• _DATA UNDER STUDY_

============

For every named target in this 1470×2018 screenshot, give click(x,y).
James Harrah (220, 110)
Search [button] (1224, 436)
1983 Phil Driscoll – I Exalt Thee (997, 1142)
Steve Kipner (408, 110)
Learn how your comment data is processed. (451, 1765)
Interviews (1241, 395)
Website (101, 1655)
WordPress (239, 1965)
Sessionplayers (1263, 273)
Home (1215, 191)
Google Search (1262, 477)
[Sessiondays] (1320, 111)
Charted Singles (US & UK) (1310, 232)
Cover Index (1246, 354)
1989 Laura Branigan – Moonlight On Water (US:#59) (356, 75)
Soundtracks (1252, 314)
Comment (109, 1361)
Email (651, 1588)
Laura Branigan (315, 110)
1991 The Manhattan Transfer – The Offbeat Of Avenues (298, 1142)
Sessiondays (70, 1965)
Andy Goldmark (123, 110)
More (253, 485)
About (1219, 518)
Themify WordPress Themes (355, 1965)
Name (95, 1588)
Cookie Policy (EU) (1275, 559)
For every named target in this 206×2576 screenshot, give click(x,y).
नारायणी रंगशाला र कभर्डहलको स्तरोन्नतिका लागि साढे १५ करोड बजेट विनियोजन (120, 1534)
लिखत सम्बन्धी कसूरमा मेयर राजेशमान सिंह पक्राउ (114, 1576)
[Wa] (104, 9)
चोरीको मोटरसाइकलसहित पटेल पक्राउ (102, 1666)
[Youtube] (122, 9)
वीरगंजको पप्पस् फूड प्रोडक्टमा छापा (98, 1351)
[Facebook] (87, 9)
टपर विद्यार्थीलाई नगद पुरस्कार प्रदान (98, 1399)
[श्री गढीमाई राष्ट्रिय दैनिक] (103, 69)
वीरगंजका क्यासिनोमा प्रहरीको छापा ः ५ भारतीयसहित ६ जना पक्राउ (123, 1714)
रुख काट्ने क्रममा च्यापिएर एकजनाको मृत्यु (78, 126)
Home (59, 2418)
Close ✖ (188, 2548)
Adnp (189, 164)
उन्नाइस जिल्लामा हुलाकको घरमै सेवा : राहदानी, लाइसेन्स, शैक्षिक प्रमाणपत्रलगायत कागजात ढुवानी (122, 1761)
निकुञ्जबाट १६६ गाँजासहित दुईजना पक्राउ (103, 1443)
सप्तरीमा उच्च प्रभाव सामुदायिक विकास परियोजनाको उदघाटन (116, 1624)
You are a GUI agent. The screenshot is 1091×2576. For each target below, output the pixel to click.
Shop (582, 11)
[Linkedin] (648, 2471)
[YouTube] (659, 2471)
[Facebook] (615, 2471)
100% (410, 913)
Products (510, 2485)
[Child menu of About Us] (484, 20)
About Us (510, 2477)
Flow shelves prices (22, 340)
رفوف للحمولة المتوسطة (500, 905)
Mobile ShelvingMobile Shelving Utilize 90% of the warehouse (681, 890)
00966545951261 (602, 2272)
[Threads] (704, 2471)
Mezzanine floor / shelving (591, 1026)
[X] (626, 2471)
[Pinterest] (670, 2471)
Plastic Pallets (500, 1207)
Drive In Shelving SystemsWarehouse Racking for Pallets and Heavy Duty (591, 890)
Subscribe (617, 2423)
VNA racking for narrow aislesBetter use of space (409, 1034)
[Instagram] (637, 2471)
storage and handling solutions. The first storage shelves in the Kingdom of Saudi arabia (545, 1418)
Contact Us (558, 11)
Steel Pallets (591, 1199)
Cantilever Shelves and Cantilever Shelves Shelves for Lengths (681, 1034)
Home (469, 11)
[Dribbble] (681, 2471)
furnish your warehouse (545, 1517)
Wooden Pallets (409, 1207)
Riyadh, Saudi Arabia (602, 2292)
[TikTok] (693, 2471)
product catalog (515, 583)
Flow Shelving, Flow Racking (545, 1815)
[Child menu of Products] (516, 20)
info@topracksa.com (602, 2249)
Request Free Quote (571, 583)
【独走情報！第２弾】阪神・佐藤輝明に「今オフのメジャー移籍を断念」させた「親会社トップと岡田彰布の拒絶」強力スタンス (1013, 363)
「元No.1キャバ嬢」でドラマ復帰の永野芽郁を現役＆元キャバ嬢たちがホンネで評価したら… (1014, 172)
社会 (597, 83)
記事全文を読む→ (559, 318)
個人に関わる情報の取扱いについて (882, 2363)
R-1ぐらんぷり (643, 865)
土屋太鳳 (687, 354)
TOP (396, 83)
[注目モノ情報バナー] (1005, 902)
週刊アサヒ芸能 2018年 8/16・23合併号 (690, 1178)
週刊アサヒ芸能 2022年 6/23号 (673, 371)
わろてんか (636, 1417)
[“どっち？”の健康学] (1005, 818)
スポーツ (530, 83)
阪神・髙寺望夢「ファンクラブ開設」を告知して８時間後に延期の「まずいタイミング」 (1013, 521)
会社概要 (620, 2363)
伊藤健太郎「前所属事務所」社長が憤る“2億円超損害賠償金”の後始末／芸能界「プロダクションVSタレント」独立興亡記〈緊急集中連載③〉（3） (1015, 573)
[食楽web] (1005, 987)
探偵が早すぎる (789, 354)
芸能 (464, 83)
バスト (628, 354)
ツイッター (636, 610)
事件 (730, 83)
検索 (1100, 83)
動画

============

• _TASK_
From the records above, quote only the lines running from the line with "00966545951261 (602, 2272)" to the line with "[Instagram] (637, 2471)", both lines included.

• _WRITTEN RESPONSE_
00966545951261 (602, 2272)
[Threads] (704, 2471)
Mezzanine floor / shelving (591, 1026)
[X] (626, 2471)
[Pinterest] (670, 2471)
Plastic Pallets (500, 1207)
Drive In Shelving SystemsWarehouse Racking for Pallets and Heavy Duty (591, 890)
Subscribe (617, 2423)
VNA racking for narrow aislesBetter use of space (409, 1034)
[Instagram] (637, 2471)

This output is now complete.